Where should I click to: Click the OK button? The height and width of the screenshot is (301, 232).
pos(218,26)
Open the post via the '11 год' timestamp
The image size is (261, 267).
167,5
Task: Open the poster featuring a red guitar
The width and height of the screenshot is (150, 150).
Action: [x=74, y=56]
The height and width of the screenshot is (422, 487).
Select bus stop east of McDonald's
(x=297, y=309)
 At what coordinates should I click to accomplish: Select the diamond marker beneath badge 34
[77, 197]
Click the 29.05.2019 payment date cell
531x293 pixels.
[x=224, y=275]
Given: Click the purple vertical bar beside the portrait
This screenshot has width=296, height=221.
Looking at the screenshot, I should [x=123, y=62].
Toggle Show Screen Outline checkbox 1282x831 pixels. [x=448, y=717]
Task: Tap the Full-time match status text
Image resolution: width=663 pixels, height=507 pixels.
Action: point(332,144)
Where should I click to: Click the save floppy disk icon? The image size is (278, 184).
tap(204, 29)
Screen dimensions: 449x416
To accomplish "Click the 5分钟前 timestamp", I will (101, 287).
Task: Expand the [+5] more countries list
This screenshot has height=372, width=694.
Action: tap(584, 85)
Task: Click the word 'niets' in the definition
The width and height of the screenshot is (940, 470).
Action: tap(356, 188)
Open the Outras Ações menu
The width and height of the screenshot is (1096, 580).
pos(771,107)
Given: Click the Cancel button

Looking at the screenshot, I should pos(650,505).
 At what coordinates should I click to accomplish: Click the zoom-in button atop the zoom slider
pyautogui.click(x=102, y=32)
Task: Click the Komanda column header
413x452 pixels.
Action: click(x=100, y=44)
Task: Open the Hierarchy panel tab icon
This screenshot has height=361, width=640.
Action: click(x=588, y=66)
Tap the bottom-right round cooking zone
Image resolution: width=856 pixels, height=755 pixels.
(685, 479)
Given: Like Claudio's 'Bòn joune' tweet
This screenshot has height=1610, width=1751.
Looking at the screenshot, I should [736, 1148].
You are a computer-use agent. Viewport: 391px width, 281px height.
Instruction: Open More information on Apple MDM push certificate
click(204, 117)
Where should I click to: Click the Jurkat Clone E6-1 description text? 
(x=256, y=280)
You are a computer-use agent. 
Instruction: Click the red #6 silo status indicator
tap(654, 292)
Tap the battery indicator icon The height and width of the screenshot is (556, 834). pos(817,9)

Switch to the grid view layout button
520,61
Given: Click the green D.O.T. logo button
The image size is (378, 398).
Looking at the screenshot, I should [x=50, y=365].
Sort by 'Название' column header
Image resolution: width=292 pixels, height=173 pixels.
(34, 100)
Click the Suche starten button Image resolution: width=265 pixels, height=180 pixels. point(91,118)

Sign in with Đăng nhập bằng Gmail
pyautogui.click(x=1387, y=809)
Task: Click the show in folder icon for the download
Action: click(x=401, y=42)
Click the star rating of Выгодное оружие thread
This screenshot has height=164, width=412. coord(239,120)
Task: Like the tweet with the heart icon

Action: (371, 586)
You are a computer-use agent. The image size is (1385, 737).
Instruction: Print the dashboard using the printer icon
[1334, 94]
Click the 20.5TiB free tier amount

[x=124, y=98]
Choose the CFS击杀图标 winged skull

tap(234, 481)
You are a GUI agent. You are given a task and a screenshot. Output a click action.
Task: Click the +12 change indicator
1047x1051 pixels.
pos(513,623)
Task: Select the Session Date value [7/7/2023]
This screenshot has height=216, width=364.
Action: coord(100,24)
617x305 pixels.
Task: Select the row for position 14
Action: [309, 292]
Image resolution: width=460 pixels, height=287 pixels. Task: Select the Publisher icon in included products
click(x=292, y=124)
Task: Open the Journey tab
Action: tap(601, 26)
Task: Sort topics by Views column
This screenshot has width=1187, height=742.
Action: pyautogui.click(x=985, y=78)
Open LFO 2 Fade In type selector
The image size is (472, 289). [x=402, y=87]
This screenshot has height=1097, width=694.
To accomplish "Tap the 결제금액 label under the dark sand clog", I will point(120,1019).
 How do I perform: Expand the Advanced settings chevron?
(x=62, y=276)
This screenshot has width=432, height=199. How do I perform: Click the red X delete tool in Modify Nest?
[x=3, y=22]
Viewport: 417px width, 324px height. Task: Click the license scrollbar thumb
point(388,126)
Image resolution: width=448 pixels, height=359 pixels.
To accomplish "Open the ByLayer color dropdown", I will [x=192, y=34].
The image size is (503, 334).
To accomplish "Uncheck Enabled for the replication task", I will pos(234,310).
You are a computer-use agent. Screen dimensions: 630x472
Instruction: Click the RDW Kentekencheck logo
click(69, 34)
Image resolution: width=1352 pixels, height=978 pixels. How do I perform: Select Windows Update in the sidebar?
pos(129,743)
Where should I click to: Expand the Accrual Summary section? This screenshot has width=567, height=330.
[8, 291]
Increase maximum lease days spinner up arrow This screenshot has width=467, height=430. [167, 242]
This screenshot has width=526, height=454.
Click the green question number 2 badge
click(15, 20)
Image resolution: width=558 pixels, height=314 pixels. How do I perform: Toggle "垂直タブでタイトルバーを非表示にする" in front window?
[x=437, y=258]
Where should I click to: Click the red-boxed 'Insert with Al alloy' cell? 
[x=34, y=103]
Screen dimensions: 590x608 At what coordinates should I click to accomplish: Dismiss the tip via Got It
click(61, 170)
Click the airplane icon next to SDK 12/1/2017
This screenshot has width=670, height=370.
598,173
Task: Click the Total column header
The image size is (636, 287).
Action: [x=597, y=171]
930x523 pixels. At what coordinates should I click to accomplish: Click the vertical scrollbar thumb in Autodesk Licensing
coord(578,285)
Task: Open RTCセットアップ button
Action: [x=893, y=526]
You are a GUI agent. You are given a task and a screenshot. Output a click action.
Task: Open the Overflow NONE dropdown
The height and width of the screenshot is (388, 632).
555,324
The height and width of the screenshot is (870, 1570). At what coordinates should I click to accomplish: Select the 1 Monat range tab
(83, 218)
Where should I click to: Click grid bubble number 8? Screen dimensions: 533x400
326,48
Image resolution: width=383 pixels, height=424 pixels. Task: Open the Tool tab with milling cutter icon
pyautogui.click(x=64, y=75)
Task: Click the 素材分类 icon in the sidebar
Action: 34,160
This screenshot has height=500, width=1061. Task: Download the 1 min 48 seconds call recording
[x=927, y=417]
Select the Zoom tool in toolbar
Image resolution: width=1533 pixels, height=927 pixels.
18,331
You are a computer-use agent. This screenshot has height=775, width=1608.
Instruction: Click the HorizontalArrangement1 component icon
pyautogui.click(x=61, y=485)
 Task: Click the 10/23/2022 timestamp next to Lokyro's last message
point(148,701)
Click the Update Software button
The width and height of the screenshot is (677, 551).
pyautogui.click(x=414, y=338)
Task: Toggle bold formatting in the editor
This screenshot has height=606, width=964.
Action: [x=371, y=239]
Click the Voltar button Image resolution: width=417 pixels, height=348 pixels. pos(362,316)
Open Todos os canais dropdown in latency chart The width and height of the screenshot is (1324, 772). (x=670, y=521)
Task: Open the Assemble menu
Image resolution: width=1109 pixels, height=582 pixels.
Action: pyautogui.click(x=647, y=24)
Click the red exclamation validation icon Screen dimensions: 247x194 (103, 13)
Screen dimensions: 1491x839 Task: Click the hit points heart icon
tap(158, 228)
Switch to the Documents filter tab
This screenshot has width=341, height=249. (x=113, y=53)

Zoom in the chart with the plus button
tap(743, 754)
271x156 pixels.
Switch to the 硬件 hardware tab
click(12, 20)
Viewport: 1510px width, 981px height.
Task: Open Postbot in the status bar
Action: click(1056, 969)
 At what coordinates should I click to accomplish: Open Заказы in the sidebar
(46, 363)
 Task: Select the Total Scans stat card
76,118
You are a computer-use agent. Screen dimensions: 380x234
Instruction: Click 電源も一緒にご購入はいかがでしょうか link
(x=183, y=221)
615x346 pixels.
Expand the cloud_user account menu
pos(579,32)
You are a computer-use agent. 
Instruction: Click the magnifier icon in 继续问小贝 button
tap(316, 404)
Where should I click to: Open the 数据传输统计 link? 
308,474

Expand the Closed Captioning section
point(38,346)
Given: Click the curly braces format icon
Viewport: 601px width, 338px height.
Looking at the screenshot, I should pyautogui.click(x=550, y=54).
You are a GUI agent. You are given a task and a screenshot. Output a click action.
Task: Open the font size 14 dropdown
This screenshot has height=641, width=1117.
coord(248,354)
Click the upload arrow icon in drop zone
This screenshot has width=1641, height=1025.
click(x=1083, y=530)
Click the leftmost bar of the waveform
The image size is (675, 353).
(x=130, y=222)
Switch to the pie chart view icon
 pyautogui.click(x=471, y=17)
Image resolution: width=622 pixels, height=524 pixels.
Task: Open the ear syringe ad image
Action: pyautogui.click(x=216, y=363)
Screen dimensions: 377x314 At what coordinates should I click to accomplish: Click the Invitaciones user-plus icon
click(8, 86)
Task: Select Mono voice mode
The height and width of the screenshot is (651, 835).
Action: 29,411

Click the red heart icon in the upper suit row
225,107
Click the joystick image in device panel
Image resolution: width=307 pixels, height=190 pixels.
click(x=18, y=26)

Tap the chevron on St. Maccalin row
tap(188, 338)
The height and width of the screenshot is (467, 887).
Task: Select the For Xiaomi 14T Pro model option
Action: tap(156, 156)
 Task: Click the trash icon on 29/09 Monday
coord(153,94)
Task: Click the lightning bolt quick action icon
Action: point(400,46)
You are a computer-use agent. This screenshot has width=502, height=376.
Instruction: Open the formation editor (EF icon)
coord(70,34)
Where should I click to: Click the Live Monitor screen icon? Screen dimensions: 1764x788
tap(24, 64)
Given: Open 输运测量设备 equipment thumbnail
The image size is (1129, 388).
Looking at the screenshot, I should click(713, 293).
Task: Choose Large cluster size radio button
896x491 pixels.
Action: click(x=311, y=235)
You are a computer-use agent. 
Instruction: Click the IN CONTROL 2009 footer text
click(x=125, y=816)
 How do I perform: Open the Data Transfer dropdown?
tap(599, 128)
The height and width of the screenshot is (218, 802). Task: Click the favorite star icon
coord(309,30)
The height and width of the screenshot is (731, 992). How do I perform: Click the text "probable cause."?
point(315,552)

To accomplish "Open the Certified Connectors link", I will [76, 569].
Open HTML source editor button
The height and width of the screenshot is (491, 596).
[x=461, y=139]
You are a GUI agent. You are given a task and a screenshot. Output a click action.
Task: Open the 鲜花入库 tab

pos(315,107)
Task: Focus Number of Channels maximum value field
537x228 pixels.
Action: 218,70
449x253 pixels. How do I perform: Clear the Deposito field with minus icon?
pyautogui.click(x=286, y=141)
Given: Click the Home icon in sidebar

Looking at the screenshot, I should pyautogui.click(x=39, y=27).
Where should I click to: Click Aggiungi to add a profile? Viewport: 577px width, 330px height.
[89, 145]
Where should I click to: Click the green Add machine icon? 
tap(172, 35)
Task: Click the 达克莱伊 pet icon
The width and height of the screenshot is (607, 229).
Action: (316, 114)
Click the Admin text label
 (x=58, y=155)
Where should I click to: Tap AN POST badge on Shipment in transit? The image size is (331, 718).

# # # # # # #

### Exercise requirements
Copy the rows above, from the line with "Given: Open 输运测量设备 equipment thumbnail" up to and including the line with "will [76, 569].", keeping each line unchanged.

### The reply
Given: Open 输运测量设备 equipment thumbnail
The image size is (1129, 388).
Looking at the screenshot, I should click(713, 293).
Task: Choose Large cluster size radio button
896x491 pixels.
Action: click(x=311, y=235)
You are a computer-use agent. 
Instruction: Click the IN CONTROL 2009 footer text
click(x=125, y=816)
 How do I perform: Open the Data Transfer dropdown?
tap(599, 128)
The height and width of the screenshot is (218, 802). Task: Click the favorite star icon
coord(309,30)
The height and width of the screenshot is (731, 992). How do I perform: Click the text "probable cause."?
point(315,552)

To accomplish "Open the Certified Connectors link", I will [76, 569].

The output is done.